## Stored data

==============================

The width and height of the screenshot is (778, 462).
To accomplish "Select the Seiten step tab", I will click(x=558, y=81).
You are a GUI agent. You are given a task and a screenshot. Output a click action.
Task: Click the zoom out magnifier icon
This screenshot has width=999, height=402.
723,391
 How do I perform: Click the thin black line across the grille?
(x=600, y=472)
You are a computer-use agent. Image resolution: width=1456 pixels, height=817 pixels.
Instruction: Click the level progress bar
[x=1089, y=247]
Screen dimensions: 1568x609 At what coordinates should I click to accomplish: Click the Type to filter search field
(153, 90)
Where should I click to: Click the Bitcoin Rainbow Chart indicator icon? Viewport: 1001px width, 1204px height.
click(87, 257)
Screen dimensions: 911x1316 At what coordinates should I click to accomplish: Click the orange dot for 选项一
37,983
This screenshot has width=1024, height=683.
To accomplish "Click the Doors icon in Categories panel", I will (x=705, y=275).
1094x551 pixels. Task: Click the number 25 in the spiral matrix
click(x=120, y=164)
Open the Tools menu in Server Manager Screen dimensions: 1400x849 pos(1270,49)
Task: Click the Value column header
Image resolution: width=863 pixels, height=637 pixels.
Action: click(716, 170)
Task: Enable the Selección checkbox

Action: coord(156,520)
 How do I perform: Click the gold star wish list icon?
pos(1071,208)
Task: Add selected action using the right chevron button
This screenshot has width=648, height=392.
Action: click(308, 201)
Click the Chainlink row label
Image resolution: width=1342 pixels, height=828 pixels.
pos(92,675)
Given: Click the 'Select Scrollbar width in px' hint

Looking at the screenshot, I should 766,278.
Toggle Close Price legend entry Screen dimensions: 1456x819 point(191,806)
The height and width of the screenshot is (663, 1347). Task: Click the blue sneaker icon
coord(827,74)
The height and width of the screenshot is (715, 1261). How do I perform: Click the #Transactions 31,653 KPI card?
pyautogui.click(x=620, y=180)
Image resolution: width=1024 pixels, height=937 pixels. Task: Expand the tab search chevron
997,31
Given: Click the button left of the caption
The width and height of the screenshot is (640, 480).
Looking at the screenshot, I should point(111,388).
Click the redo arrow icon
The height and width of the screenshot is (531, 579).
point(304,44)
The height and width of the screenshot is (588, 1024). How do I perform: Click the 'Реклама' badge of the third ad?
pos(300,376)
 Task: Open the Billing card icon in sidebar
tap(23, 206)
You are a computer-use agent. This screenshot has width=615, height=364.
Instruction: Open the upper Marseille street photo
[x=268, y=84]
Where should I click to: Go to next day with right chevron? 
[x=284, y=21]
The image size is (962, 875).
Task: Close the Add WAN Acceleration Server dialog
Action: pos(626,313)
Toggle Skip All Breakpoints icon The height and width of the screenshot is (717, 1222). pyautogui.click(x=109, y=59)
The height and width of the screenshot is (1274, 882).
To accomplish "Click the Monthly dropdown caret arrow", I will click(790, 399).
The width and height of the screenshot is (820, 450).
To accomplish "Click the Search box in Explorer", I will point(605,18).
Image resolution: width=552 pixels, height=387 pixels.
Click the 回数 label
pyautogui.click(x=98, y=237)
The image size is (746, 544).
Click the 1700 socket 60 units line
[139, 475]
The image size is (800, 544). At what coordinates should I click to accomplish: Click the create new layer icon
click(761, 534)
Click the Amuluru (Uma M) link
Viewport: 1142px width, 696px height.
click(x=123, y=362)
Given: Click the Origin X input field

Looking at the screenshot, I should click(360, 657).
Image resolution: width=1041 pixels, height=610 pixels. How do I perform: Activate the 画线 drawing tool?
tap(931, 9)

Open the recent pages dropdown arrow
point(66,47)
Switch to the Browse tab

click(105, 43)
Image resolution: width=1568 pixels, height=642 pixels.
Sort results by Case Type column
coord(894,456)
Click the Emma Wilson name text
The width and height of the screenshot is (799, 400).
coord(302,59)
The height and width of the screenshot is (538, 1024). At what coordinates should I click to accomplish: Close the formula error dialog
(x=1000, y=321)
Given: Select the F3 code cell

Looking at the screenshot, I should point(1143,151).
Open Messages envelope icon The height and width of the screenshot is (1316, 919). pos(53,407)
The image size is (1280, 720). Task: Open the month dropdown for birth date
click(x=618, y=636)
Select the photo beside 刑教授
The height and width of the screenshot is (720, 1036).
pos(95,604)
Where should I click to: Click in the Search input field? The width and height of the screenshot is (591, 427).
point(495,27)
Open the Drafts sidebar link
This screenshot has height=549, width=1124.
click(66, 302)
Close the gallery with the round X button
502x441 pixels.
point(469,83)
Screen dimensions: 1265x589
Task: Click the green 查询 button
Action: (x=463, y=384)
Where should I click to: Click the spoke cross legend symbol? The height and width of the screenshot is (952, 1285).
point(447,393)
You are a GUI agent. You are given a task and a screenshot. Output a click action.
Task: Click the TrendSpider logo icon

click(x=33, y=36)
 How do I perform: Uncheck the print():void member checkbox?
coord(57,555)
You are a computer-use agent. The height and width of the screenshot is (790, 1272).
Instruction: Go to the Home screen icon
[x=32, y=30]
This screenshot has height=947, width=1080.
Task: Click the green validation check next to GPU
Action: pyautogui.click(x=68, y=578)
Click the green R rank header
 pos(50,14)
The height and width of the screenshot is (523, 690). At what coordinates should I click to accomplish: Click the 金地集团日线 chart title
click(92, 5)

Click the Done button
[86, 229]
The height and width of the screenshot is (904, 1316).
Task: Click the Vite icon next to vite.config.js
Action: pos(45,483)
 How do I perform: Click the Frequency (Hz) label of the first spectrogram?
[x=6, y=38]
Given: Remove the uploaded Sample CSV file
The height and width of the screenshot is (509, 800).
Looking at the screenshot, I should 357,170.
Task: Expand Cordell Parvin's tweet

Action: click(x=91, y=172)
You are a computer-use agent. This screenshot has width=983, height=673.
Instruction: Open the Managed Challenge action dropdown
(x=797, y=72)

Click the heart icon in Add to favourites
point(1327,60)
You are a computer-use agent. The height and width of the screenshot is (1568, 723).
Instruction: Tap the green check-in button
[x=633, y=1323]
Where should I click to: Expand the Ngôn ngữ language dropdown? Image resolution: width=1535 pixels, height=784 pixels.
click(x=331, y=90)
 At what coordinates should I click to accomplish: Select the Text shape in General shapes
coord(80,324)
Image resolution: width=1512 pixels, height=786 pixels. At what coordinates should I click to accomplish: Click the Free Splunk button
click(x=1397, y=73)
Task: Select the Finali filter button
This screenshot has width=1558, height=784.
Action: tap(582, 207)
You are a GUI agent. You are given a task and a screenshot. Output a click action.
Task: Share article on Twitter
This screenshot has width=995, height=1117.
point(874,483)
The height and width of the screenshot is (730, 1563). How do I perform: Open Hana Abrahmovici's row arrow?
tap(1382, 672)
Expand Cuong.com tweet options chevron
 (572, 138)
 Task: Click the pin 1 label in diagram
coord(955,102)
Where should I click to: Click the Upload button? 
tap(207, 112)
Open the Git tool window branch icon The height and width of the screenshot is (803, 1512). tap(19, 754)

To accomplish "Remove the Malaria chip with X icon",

==============================

## Task brief
Copy out everything in the entries above from the line containing "Given: Remove the uploaded Sample CSV file" down to the line containing "[x=633, y=1323]", both of those lines included.

## The solution
Given: Remove the uploaded Sample CSV file
The height and width of the screenshot is (509, 800).
Looking at the screenshot, I should 357,170.
Task: Expand Cordell Parvin's tweet

Action: click(x=91, y=172)
You are a computer-use agent. This screenshot has width=983, height=673.
Instruction: Open the Managed Challenge action dropdown
(x=797, y=72)

Click the heart icon in Add to favourites
point(1327,60)
You are a computer-use agent. The height and width of the screenshot is (1568, 723).
Instruction: Tap the green check-in button
[x=633, y=1323]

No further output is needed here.